▸ **Excerpted passage**
_ _ _

One of the nearby residents, Robert Nigg, challenged the project’s march toward approval. He seized upon Chino Development Services Director Warren Morelion’s calculation of the floor area ratio within the Eden project as falling within the permitted parameters for a project within a mixed-use overlay district.
It was Nigg’s contention that Morelion’s calculation of the floor area ratio was either in error or that he had misinterpreted the standard. This miscalculation/misinterpretation, Nigg maintains, is in conflict with the Chino General Plan, the city’s housing element, the Chino Zoning Code and is a flawed, illogical and inconsistent interpretation of the city’s reasoning in advocating for the passage of Measure Y. Nigg also argues that the high density floor area ratio represents an imposition upon the homeowners in the district where the Eden project is to be built, in that the structures that are to be erected will be at a mass and scale incompatible with their surroundings. He made an official challenge of Morelion’s action by appealing it to the Chino Planning Commission.
The planning commission heard that challenge on February 19, before which its members were provided with a report by Chino City Planner Andrea Gilbert. In that report, Gilbert recommended that the commission “[d]eny the appeal and uphold the interpretation of the zoning code made by the director of development services regarding the calculation and enforcement of the floor area ratio in the mixed use overlay district.”
Gilbert contended in the report that Nigg’s assertions that the city’s general plan, zoning code, and overlay zoning are in conflict was incorrect and that density calculations are consistently utilized to control intensity of use in residential uses, while floor area ratio is consistently utilized to control the intensity of non-residential uses. Though Gilbert asserted that Morelion’s “interpretation of the floor area ratio limitations in Section 20.09.090 is consistent with the city’s general plan,” she did not address how it was that the city was allowing Orbis to utilize the full 10.3 acres as the divisor in calculating the residential density when approximately 5.2 of those acres were not being used for residential development but rather commercial uses and a large-scale storage facility.

_ _ _

▸ **Exercise requirements**
[a] Which people does the Eden project passage name in full? List each one.
[b] Can you repeat the Eden project passage word for word, between "It was Nigg’s" and "Chino Planning Commission.", inclusive?

▸ **Listing**
_ _ _

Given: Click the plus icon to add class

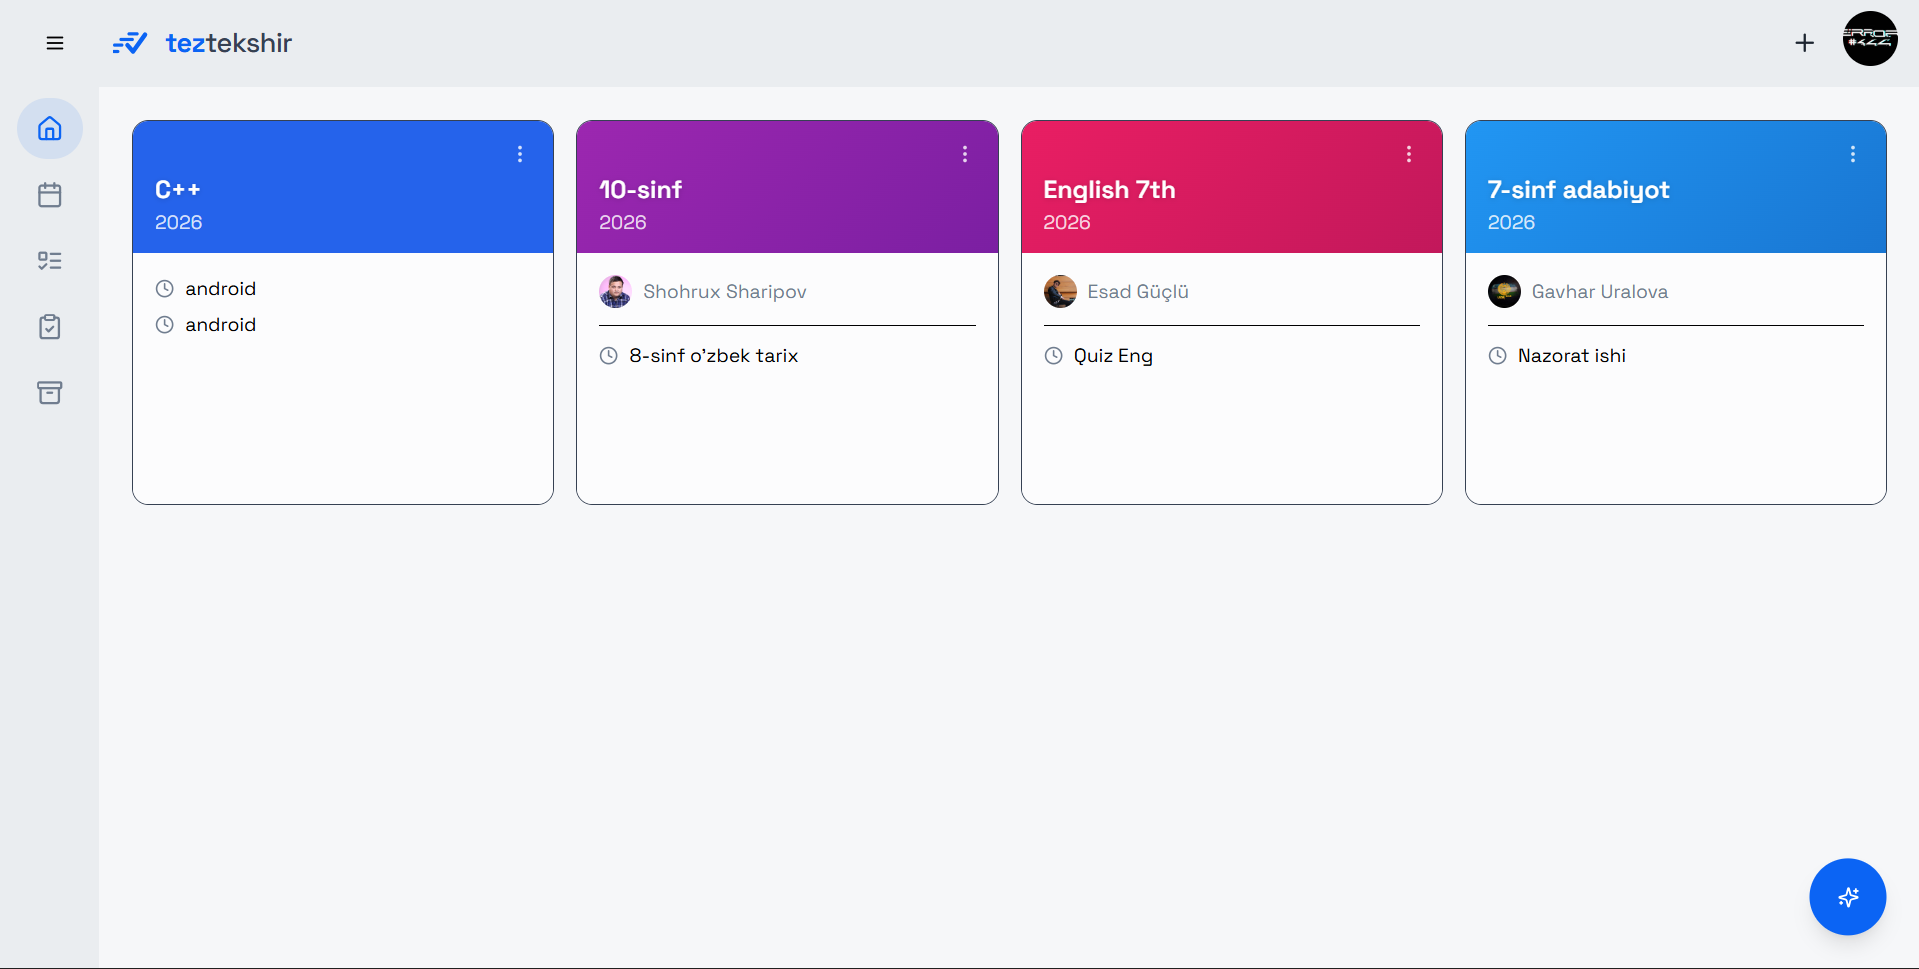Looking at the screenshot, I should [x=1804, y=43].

_ _ _

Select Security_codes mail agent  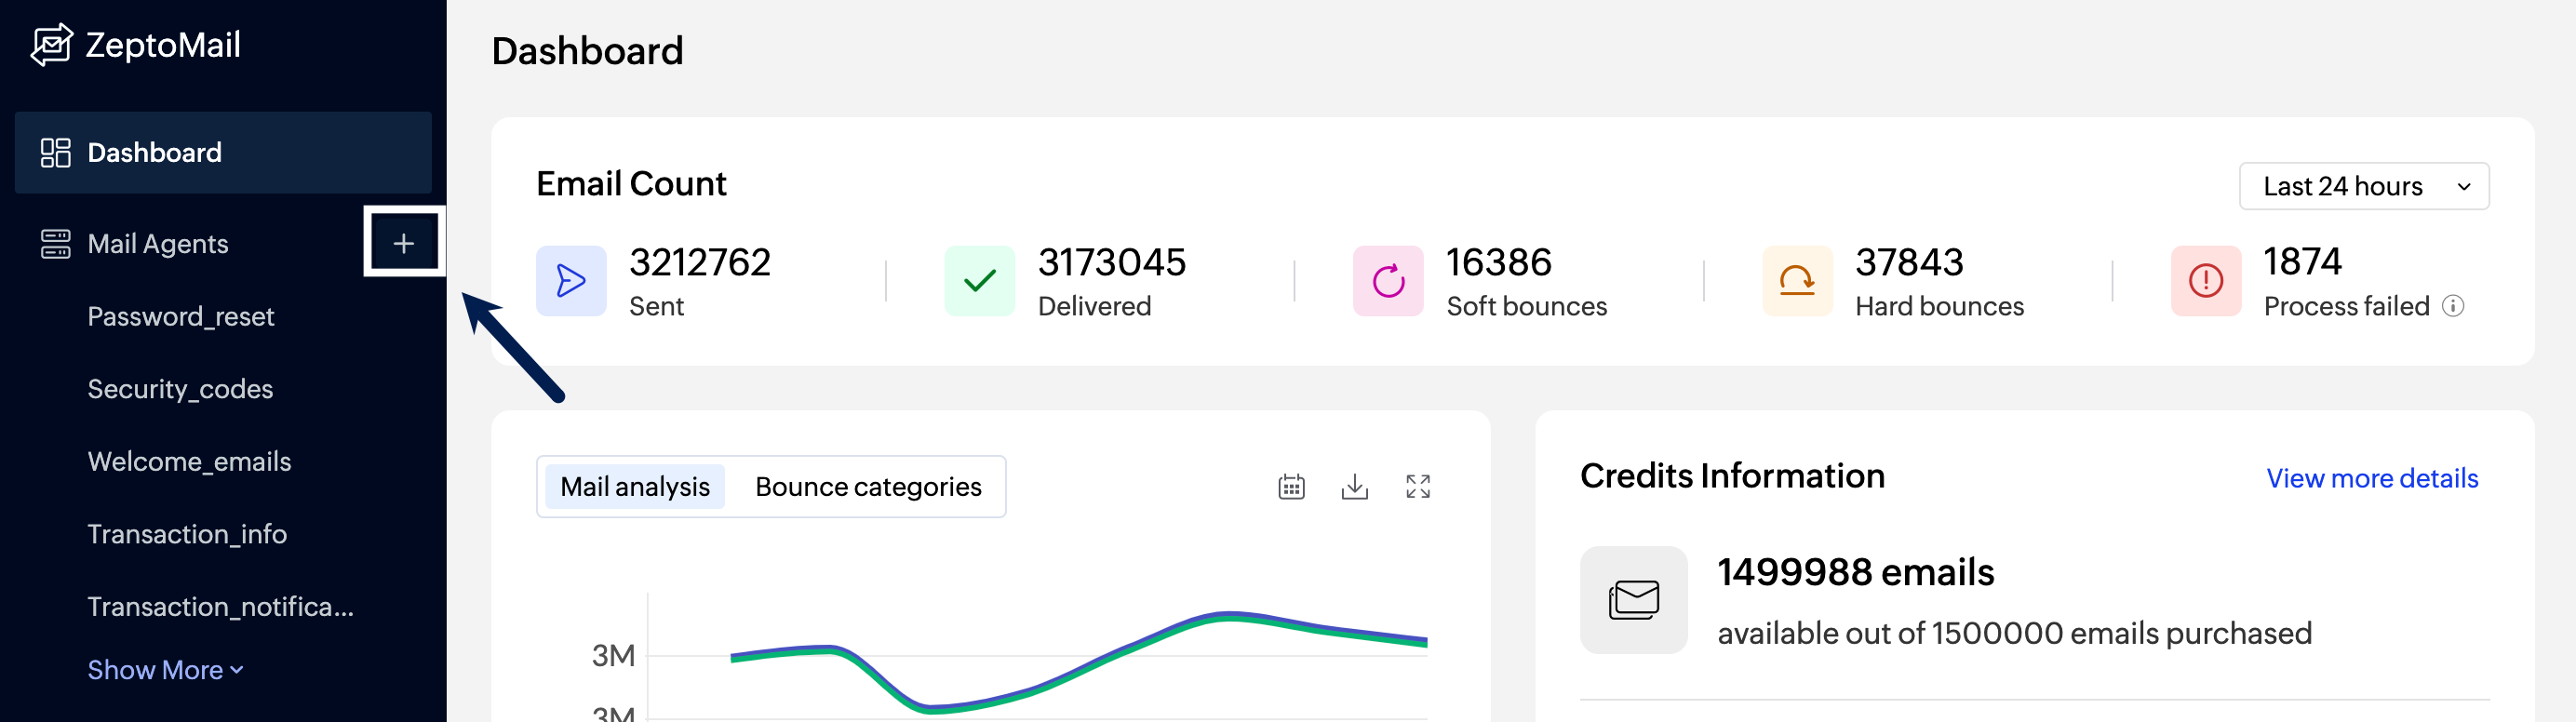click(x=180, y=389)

_ _ _

▸ **Task solutions**
[a] Robert Nigg, Warren Morelion, Andrea Gilbert

[b]
It was Nigg’s contention that Morelion’s calculation of the floor area ratio was either in error or that he had misinterpreted the standard. This miscalculation/misinterpretation, Nigg maintains, is in conflict with the Chino General Plan, the city’s housing element, the Chino Zoning Code and is a flawed, illogical and inconsistent interpretation of the city’s reasoning in advocating for the passage of Measure Y. Nigg also argues that the high density floor area ratio represents an imposition upon the homeowners in the district where the Eden project is to be built, in that the structures that are to be erected will be at a mass and scale incompatible with their surroundings. He made an official challenge of Morelion’s action by appealing it to the Chino Planning Commission.